A review of demographic and morphologic characteristics in EVAR patients followed for up to 12 years: can we preoperatively identify patients that do not require prolonged surveillance?
Michele Richard.
Danbury Hospital, Danbury, CT, USA.
OBJECTIVES: After elective endovascular aortic aneurysm repair (EVAR), lifetime surveillance is performed to identify endoleaks and sac enlargement which might lead to rupture. A great deal of cost and patient inconvenience could be avoided if we could identify those patients that do not require routine postoperative imaging. We evaluated EVAR patients in our institution who did not develop an unfavorable imaging characteristic (UIC), endoleak and or sac enlargement, during a minimum 5 year followup. We then attempted to determine which factors might have allowed us to identify these patients preoperatively.

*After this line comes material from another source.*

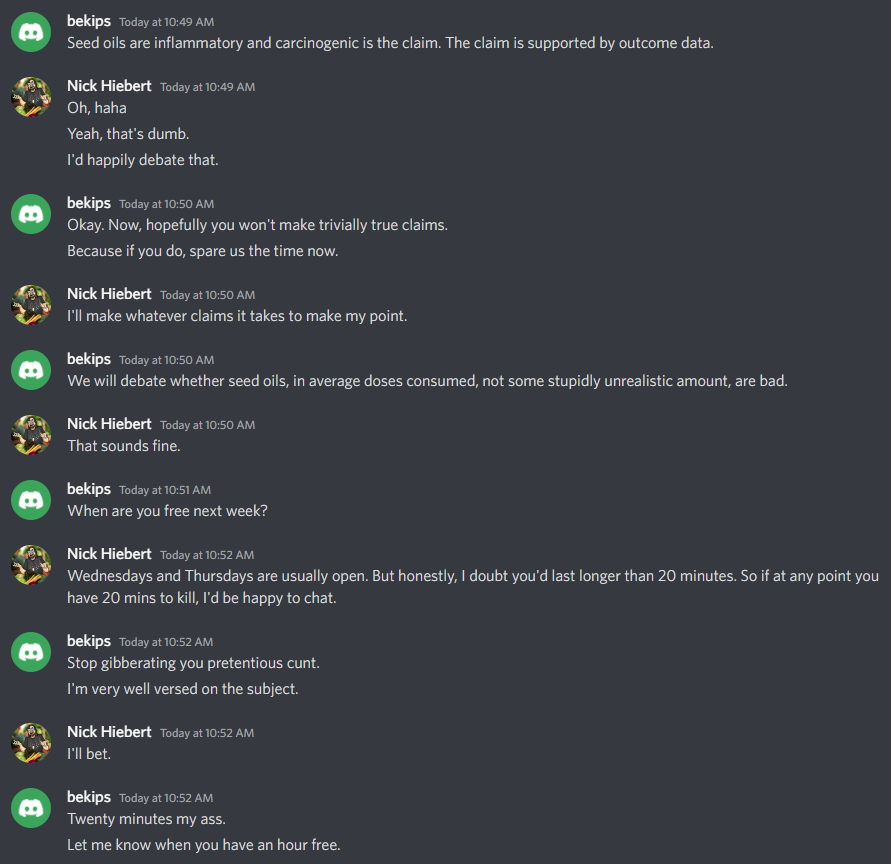The image size is (891, 864).
Task: Open Nick Hiebert username above "I'll bet."
Action: click(x=109, y=732)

METHODS: We performed a retrospective chart review of all EVAR procedures from 2004 to 2011. Data gathered included patient demographics, and comorbidities, aneurysm characteristics (neck length and angulation, presence of thrombus in the neck and morphology), peri-procedural factors and followup imaging. We divided patients into two groups: 1. Patients who had favorable imaging characteristics, and 2. Patients who developed UIC at any point during follow up. Data was analyzed using chi square, ANCOVA in general lineal model and 2k factorial analysis.

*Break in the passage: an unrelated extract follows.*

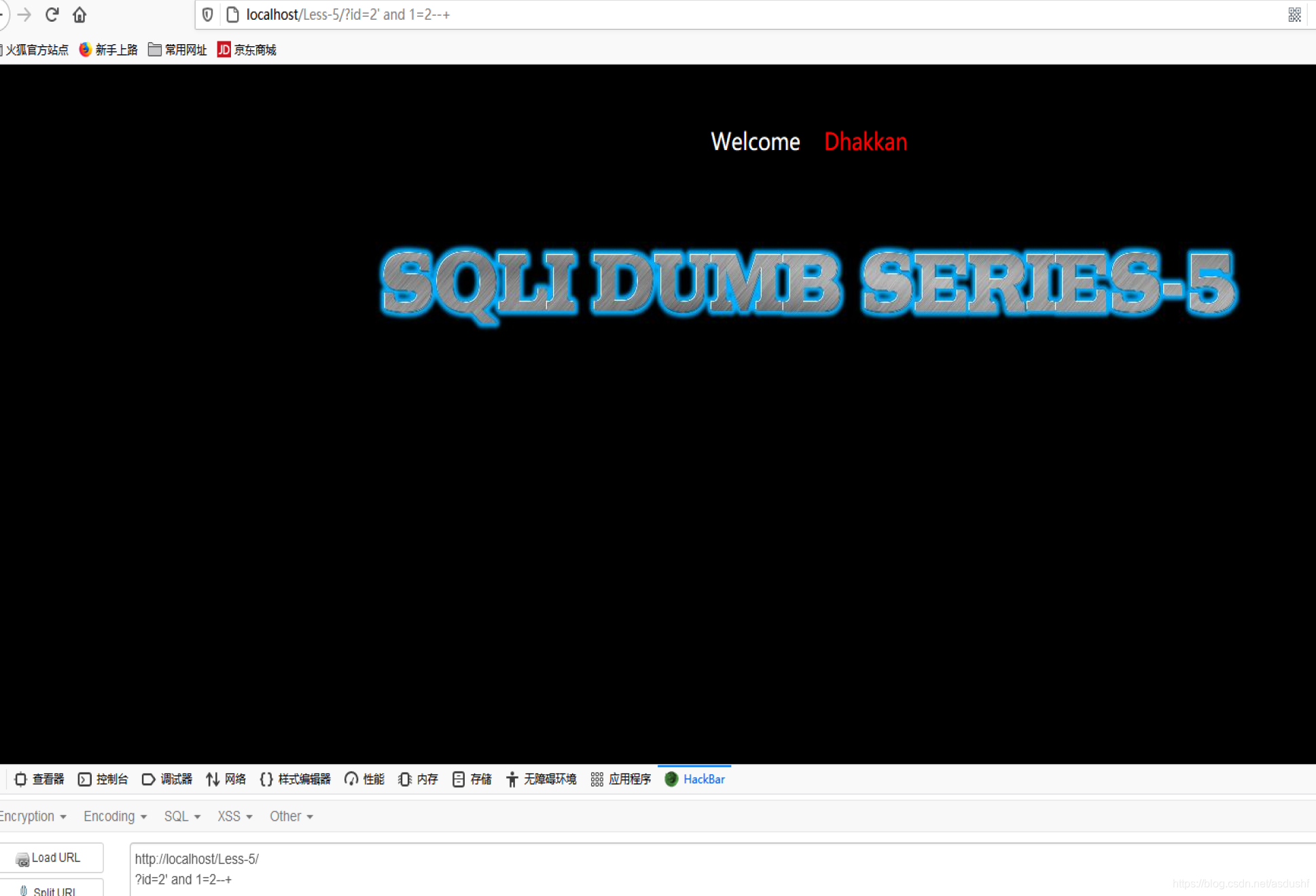This screenshot has height=896, width=1316.
Task: Open the XSS dropdown menu
Action: [x=234, y=816]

RESULTS: There were 135 EVARs performed in our institution in the study period. Twenty seven patients were excluded. Mean age at time of procedure was 75 (59 - 93), with 90 males (90.5%). Mean followup time was 5.36 years (0.5 - 12). There were 67 patients in group 1 and 40 patients in group 2 UIC included: 35 endoleaks <5 years since initial procedure, 2 Endoleaks >5 years, 3 sack enlargements without endoleak <5 years. There was one mortality. Thirty percent of patients in group 1 and 50% of patients in group 2 had arterial hypertension (HTN) (p=0.037). None of the factors analyzed impacted development of UIC independently. The absence of neck angulation and HTN nearly reached statistical significance in predicting freedom from UIC (p=0.06).
CONCLUSIONS: Lifelong postoperative imaging compromises the cost associated with EVAR. In our study, patients who did not develop endoleaks or sac enlargement, were more often without HTN and had aortic morphology with little or no aortic neck angulation, but this did not reach statistical significance. Further studies involving larger populations of EVAR patients are necessary to identify factors which might indicate the need for less rigorous surveillance. Until then we recommend life time surveillance on all EVAR patients.